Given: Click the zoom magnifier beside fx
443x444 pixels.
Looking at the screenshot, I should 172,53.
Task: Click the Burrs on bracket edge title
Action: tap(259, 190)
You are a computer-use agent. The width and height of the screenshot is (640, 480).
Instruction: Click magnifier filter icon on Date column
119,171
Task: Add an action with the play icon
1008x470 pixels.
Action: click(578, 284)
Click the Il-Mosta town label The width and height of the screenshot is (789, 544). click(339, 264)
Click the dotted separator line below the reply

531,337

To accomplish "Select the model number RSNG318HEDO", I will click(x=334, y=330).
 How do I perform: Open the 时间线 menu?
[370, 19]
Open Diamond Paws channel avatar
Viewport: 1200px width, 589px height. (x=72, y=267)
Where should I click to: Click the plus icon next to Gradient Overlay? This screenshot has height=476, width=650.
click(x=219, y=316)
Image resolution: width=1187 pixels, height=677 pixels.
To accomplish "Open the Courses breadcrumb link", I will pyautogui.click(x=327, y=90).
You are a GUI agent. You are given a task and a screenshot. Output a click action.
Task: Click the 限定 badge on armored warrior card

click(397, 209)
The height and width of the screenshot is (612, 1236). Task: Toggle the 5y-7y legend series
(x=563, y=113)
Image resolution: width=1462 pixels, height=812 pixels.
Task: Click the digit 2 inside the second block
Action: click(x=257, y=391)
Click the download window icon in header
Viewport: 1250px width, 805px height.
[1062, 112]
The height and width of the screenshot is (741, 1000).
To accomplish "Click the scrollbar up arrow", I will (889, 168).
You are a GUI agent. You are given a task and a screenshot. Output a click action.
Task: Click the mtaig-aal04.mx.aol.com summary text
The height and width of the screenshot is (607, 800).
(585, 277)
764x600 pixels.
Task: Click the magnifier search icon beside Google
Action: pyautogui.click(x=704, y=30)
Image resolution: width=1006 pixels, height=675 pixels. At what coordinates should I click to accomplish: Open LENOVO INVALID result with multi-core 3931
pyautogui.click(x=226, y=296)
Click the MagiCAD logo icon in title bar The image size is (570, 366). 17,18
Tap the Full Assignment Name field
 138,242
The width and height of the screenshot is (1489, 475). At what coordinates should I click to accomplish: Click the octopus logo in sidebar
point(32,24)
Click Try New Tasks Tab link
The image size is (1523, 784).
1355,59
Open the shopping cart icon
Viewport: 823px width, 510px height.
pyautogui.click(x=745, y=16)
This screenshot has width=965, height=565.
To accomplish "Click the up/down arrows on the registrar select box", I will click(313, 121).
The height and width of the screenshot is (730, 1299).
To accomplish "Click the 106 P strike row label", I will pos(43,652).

......

- [ABOUT THIS TASK] All lines of the material that contain the word "will" should be listed.

- [EXERCISE OUTPUT]
To accomplish "Select the model number RSNG318HEDO", I will click(x=334, y=330).
To accomplish "Open the Courses breadcrumb link", I will pyautogui.click(x=327, y=90).
To accomplish "Click the scrollbar up arrow", I will (889, 168).
To accomplish "Click the up/down arrows on the registrar select box", I will click(313, 121).
To accomplish "Click the 106 P strike row label", I will pos(43,652).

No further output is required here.